▸ Dataset records
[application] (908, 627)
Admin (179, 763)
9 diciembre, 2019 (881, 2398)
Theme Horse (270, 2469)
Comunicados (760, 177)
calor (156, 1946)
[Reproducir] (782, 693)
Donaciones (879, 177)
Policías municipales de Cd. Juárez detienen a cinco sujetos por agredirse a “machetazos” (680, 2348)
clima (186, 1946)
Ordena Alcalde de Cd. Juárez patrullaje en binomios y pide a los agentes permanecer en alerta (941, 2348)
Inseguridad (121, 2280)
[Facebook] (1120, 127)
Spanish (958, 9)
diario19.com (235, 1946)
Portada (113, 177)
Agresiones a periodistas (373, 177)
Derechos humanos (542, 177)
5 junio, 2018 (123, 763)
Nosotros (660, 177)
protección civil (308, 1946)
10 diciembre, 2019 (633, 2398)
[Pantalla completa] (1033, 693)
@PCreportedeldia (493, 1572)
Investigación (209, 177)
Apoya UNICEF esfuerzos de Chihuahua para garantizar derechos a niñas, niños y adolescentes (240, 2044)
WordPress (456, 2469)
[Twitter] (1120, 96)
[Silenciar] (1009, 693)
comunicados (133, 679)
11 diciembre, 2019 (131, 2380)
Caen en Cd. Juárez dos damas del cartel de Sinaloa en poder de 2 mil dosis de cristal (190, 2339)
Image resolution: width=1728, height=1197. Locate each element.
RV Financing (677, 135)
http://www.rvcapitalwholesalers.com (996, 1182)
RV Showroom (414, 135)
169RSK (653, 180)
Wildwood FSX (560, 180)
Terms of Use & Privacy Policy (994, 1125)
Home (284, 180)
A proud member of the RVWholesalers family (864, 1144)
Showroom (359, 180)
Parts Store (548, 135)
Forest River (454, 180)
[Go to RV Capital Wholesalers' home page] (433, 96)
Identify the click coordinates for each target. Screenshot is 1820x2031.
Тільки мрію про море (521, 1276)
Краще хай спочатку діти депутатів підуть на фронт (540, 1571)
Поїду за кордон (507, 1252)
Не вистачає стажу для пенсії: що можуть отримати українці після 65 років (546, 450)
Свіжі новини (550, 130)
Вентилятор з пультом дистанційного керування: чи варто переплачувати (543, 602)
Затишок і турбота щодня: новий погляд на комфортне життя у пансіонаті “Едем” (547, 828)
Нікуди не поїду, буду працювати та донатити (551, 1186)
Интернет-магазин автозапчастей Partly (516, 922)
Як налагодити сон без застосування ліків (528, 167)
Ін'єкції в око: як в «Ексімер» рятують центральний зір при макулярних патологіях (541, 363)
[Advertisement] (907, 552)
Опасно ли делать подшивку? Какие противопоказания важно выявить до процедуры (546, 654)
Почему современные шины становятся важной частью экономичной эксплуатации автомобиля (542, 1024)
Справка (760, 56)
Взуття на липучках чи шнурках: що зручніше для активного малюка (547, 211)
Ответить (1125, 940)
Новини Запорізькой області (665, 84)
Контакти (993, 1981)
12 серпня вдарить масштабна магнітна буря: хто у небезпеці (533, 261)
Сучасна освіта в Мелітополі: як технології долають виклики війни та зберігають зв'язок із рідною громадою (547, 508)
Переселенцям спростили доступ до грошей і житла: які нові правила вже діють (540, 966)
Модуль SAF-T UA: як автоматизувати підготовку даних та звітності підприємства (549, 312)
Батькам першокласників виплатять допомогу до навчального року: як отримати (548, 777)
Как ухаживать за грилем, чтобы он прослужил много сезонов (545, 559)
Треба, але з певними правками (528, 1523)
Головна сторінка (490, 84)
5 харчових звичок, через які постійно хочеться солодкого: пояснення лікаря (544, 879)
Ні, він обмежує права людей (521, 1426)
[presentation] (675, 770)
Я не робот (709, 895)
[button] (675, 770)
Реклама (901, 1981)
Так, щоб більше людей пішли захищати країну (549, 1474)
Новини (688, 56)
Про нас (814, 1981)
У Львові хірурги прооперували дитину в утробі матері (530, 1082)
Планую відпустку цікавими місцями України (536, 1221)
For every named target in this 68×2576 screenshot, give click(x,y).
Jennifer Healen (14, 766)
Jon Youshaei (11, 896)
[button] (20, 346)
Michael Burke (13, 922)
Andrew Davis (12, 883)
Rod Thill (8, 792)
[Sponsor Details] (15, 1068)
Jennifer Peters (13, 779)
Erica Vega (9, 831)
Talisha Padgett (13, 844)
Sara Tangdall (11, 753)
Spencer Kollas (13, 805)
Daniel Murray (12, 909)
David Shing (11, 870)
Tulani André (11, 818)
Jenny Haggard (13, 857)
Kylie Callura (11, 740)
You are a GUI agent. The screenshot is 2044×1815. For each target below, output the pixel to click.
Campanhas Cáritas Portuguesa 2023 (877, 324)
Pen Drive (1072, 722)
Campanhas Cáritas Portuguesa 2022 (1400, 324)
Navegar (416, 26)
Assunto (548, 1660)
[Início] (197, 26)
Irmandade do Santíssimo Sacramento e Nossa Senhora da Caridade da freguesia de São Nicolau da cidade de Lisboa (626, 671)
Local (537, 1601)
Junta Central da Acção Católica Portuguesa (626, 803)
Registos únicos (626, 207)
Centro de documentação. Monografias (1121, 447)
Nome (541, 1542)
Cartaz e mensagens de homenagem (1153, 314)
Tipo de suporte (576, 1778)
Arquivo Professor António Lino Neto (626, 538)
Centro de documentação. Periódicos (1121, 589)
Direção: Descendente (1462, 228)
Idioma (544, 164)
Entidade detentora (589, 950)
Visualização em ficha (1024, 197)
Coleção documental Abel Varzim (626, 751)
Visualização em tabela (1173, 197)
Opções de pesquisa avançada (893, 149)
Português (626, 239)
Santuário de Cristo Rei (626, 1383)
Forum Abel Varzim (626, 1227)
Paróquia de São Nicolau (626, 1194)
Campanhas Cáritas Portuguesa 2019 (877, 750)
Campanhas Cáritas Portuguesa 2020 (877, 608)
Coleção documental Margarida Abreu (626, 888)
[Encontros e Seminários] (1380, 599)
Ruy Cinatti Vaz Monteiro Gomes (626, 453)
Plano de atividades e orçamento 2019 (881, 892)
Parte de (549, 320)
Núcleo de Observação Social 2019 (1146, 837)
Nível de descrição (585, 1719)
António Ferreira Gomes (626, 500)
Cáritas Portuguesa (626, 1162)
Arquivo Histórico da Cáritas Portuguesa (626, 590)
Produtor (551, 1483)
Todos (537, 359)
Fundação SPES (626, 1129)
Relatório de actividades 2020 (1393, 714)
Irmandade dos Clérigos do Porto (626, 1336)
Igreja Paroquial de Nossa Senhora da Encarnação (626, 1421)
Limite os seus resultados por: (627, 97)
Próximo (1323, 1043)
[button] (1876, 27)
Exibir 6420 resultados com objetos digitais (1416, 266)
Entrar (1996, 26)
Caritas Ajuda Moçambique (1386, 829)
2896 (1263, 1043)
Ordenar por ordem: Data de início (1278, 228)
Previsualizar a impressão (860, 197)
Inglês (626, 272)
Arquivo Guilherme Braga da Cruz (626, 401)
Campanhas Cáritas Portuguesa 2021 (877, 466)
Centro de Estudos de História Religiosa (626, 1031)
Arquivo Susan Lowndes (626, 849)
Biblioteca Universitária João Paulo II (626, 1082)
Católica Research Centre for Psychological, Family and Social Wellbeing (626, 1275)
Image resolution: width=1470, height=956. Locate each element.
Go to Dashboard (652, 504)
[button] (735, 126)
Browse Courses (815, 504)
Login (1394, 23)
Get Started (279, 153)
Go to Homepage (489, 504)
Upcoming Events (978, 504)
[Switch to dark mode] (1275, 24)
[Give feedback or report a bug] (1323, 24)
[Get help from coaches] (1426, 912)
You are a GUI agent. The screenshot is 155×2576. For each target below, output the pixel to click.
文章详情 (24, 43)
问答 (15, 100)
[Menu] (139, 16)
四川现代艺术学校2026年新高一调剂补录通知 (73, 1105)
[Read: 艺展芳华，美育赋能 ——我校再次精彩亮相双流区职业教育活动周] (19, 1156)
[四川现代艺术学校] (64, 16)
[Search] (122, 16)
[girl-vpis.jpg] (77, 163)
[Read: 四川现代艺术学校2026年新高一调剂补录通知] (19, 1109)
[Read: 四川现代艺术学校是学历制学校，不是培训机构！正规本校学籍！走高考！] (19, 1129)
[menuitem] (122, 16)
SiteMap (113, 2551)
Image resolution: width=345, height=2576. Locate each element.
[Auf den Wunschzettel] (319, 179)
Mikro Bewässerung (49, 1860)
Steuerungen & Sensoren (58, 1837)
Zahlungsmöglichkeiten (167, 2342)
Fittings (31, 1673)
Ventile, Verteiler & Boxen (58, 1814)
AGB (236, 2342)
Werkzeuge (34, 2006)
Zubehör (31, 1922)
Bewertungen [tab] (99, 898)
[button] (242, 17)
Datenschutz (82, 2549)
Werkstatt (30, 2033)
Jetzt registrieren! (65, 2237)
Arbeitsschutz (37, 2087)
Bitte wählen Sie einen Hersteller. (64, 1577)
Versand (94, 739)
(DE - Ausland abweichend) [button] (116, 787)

▸ What is required
If a line of the records above includes the word "António", count it; state the final number with no other words.

▸ Output of the exercise
2